An acceptable example may be used to illustrate the influence of neurotransmitters on social cognition. Neurotransmitters either facilitate the passage of an impulse across a synapse inhibit the progression of inspiration across a synapse (inhibitory) (inhibitory) (Strandwitz, 2018). Neurotransmitters are influenced by agonists that enhance their impact and antagonists that diminish their effect. Consequently, interacting neurons may generate a wide range of products, resulting in a sophisticated repertory of behaviors. As a consequence, any assertion of causality and effect must be viewed skeptically. The neurotransmitters diffuse over the synaptic space and bind to specialized present on the layer of the postsynaptic membrane known as receptors. Receptors then enable charged ions to enter the postsynaptic cell, therefore altering the cell’s membrane potential. When a sufficient number of receptors are engaged, the membrane potential ultimately reaches a threshold value, at which point the postsynaptic cell generates its action potential.
Conclusion
In conclusion, researchers and psychological experts have pointed that the brain studies itself. This indicates that humans are exceptional in their ability to use our most complex organ to comprehend our most complex organ. The nervous system and the brain breakthroughs are examples of fascinating findings in psychology and medicine. In the future, research connecting brain activity to complicated, real-world attitudes and behaviors will aid in understanding human psychology and our ability to intervene more effectively to assist individuals.
Recommendation
For a healthy life and making the nervous system strong and healthy it is recommended for an individual to adopt practices such as doing exercises daily, walking barefoot for a while, exposing the body to sunlight, getting enough daily sleep, daily meditation, eating healthy foods and drinking tea as well as ensuring a balanced daily diet. Smoking or using any Tobacco or other drug products is greatly discouraged because drugs and substance use can result to brain and the nervous system complications as well as the general health of the body.
Bibliography
Barnholtz-Sloan, J. S. (2019). Brain and central nervous system tumor statistics: access to accurate data for all countries is critical!.

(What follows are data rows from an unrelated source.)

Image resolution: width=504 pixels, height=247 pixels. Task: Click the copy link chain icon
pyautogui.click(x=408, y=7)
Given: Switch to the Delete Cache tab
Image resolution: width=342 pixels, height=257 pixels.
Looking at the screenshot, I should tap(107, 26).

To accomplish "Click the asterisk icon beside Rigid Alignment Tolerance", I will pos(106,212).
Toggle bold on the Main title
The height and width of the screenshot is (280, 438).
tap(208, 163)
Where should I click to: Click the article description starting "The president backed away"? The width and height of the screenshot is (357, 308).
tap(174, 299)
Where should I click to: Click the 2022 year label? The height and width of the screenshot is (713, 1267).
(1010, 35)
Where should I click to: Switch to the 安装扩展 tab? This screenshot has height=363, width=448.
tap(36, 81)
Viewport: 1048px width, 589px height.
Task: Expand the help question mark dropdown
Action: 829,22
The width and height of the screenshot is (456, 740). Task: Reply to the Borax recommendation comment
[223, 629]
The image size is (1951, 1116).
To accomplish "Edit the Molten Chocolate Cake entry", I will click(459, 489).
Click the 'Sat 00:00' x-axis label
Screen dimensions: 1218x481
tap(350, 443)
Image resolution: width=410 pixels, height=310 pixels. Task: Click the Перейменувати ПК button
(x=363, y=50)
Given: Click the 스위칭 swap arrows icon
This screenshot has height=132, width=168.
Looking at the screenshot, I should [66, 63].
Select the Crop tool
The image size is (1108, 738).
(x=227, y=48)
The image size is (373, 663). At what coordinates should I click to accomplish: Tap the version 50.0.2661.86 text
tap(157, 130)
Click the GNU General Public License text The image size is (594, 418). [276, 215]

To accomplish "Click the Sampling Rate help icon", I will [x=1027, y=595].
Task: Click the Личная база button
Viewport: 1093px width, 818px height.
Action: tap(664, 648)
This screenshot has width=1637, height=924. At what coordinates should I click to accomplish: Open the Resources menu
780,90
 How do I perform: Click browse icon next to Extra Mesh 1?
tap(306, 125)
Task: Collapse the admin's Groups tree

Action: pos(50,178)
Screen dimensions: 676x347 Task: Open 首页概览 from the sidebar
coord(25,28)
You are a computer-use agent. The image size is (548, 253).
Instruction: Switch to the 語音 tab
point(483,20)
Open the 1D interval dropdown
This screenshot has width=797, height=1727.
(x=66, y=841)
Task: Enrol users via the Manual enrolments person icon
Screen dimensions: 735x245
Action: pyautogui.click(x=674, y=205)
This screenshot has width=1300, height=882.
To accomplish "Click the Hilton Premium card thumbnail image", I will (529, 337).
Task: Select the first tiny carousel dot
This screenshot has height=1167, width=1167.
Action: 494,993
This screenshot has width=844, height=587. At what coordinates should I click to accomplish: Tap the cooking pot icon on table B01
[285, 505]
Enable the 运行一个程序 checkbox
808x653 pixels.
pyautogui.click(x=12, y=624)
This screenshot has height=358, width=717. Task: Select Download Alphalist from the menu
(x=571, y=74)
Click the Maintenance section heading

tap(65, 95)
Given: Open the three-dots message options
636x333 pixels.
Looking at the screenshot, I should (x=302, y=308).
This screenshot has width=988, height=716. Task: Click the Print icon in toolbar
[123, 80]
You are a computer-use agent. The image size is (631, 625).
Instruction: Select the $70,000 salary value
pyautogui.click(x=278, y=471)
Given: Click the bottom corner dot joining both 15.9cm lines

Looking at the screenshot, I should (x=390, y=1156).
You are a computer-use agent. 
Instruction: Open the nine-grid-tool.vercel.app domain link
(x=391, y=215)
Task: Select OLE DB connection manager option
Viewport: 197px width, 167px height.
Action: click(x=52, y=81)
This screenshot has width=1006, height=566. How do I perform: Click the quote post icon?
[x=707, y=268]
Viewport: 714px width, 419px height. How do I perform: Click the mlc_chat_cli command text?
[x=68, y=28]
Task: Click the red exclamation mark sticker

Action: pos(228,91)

Miller, K. D., Ostrom, Q. T., Kruchko, C., Patil, N., Tihan, T., Cioffi, G., …& Barnholtz‐Sloan, J. S. (2021). Brain and other central nervous system tumor statistics, 2021. CA: a cancer journal for clinicians, 71(5), 381-406.
Stogsdill, J. A., & Eroglu, C. (2017). The interplay between neuronsand glia in synapse development and plasticity. Current opinion inneurobiology, 42, 1-8.
Strandwitz, P. (2018). Neurotransmitter modulation by the gut microbiota. Brain Research, 1693, 128-133.
Zareh, M., Manshaei, M. H., Adibi, M., &Montazeri, M. A. (2019).Neurons and astrocytes interaction in neuronal network: Agame-theoretic approach. Journal of theoretical biology, 470, 76-89.